No, I’m not trying to revive that great Chili’s commercial, although it was catchy. I think ‘N Sync sang it. And now I’m craving their baby back, baby back ribs. Wait. What was my point? Oh yeah. MY DAUGHTER IS GONE!!

Yup, we took her to college last weekend. And remember all my griping about her eye rolling, dismissive attitude, TV remote hogging, and general hatred of me? Well, I miss it ALL!!! I know. I’m as shocked as anyone. It’s probably like that phenomenon when a torture victim misses the torture once it stops.

It’s a weird, empty, sinking feeling in the pit of my belly. Even though we could go days without her talking to me (once it was 17 days in a row. Pretty impressive, huh?) there was some weird comfort knowing she was upstairs writing horrible, possibly criminal things about me in her diary. Once she wrote it all on her Facebook wall. You should have seen the way her friends looked at me after that one.

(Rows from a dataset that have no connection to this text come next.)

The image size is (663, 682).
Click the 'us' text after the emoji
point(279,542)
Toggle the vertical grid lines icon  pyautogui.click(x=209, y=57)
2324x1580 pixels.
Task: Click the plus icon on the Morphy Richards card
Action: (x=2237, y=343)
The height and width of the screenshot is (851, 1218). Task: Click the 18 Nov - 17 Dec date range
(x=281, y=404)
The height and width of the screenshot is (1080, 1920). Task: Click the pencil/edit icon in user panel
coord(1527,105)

It’s been about a week now, and you think I might be enjoying the lack of tension that was always there. Or the absence of fear as I entered our home wondering what kind of mood my lovely girl was going to be in that day: She Beast or Queen She Beast. And you know what? Things are calmer, quieter. Which I realize translates into boring. Yup. I miss her.

But…

The other day she called. It was great to hear her voice. For about a second. Then she annoyed me like never before. Complaining to me about things she was supposed to do before she arrived at college. Somehow this was all my fault. And suddenly all my angst, fear, trepidation and longing to not be here flooded back like a Tsunami.

And in that instant I realized, she’s not really gone. She’ll never be really gone. And that thought comforted me in some sick way. As well as frightened me beyond belief.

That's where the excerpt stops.